Este libro reúne cuatro ensayos —“Estudio”, “Jardín”, “Paseo”, “Conversación”— o situaciones del pensamiento donde vida y literatura se anudan. Estos sketches, en los que las minucias cotidianas de Surghi, sus lecturas, su paternidad, sus recuerdos de infancia y su gramática afectiva ordenan ideas sin la fuerza del tratado o la torpeza simplificadora del paperismo, son en realidad el territorio para que su estilo se despliegue con mayor solvencia. Tal vez por eso todo el libro trate de la vida como condición de posibilidad para una escritura emancipada de cualquier estrategia operativa y discursiva, eso que, de otra forma, llamaríamos la literatura como mancha semiótica. Acá decir “yo” o “nosotros” no es más fácil o difícil que en otras épocas. A pesar de que Surghi tiene una vocación por defender una tradición moderna perimida, el gusto y la profundidad son los emblemas de esta prosa que se resiste a la sentencia, al telégrafo, a la selfie, a todo lo que sea una forma vulgar de la velocidad que no inscribe rastros en el desierto, aunque toda huella pueda ser precaria. Las cuatro secciones del libro, más o menos extensas, más que un posteo en redes sociales o una nota periodística, menos que un capítulo de una tesis, dan forma a un recorrido equilibrado en el que los souvenirs de las aventuras de Surghi terminan por armar un inventario de signos, fragmentos, restos de belleza. A veces retoma un poema, otras, escenas de la vida de escritor, en varias ocasiones son fotografías de familia, de recorridos posibles por la ciudad. Pero siempre lo que persigue es un trazo que se borra.

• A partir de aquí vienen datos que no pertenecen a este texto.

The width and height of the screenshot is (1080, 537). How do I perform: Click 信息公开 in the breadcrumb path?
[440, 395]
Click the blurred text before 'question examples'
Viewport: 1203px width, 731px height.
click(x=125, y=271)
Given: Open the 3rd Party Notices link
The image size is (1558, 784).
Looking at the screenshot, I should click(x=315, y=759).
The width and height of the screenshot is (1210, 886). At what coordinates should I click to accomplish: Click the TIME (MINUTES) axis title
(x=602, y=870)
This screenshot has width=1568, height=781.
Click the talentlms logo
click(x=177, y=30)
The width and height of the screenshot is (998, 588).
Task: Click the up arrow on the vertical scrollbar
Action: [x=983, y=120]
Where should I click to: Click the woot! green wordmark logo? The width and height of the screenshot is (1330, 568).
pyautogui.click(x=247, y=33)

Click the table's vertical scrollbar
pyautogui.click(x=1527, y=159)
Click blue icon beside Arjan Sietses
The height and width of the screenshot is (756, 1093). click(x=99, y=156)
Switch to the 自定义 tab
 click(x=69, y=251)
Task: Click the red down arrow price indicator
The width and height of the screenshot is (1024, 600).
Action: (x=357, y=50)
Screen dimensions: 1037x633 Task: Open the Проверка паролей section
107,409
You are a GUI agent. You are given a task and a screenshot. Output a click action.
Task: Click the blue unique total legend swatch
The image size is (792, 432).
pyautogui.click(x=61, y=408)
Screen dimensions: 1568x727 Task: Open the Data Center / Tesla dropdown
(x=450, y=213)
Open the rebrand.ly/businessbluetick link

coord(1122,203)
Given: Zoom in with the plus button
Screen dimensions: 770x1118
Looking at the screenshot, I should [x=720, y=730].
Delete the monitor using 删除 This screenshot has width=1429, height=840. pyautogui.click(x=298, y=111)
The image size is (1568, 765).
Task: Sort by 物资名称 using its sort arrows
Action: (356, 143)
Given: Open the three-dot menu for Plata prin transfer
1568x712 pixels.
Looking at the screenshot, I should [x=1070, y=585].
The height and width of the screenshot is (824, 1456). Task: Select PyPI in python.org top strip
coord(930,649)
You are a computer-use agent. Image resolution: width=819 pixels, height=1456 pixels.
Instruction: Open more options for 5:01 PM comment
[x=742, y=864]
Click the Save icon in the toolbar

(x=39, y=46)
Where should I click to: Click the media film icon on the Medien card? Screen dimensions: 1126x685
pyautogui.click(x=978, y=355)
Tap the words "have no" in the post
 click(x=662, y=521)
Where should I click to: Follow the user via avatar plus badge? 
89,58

El ensayo sostiene ese mundo de las ideas, pero para que estas alegren algo de la vida, o le tiendan trampas y humillaciones. Sin embargo, el ensayo produce las circunstancias de los incidentes, y si busca algo, apenas es una forma lo que lo tienta a detenerse. Los biografemas de Surghi, esquirlas frívolas y anómalas de la diacronía, son entonces la materia con que la prosa empieza su trabajo de erosión y torsión; lo que se lee no es la anécdota o la serie de programas narrativos que establecen un relato, lo que se lee es el pensamiento que lee. El programa que El realismo sentimental le pide a su elenco estable de lecturas no es del todo una representación; más bien se trata de una solicitud de incisión, abrir la carne, dejar que la lengua haga su travesura de fantasma: asociar los elementos lejanos, separar los materiales, huir de cualquier realismo conocido, y después proponer solo silencio.
Carlos Surghi, El realismo sentimental, Nube Negra, 2025, 196 págs.